DATA FOR THIS EXERCISE Start Marker

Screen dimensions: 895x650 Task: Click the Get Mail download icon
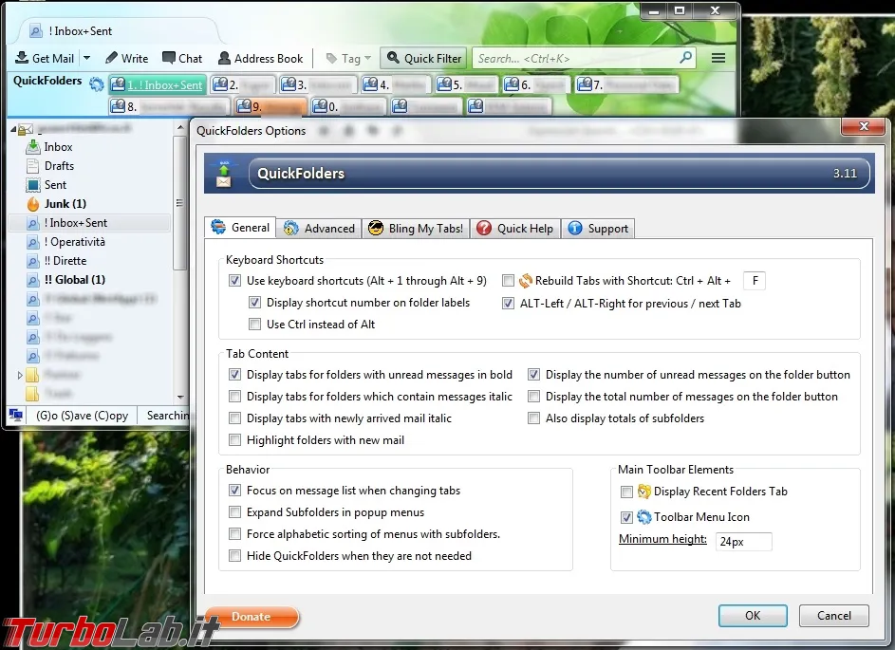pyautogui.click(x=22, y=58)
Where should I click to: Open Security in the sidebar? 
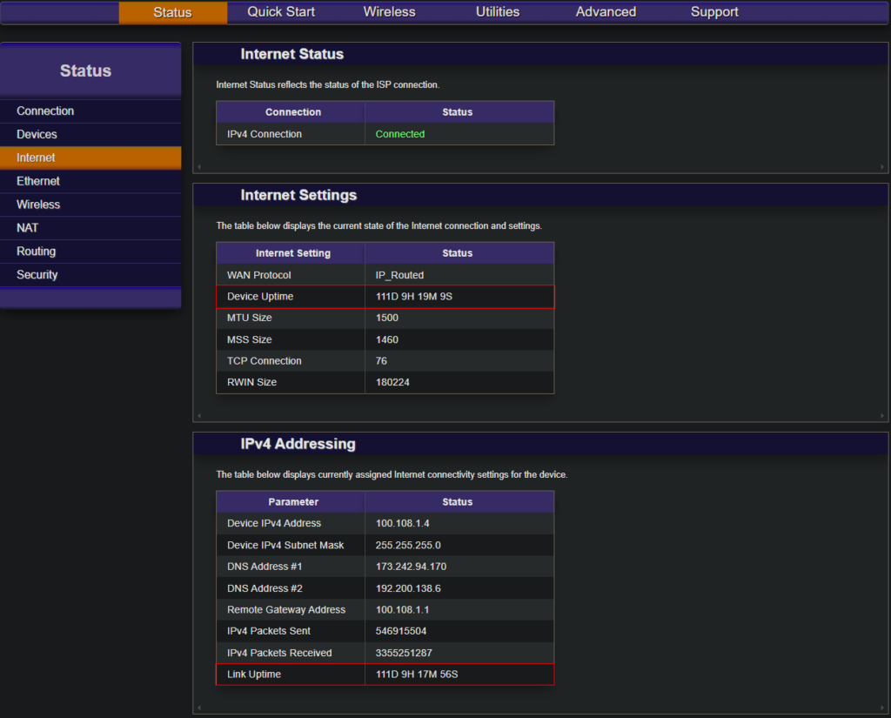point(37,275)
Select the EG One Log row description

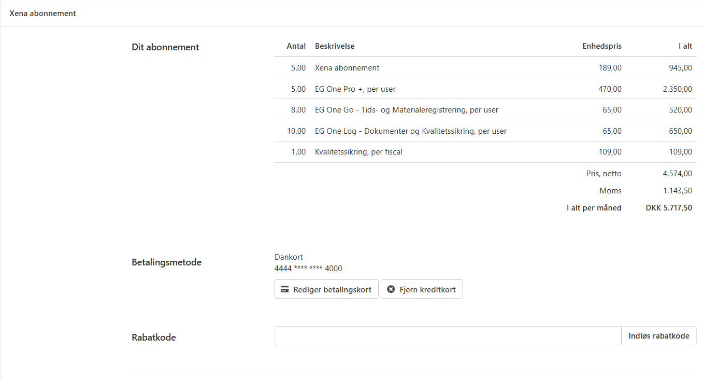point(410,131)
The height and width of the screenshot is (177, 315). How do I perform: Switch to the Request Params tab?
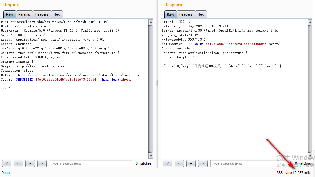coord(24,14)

DATA FOR THIS EXERCISE End Marker

_WHAT THE TASK ASKS_:
Each line of the data above must be reproduced as written. Skip the pictures.

_ANSWER FOR THIS EXERCISE_:
Screen dimensions: 895x650 Task: Click the Get Mail download icon
pyautogui.click(x=22, y=58)
Where should I click to: Open Security in the sidebar? 
point(37,275)
Select the EG One Log row description

point(410,131)
The height and width of the screenshot is (177, 315). How do I perform: Switch to the Request Params tab?
coord(24,14)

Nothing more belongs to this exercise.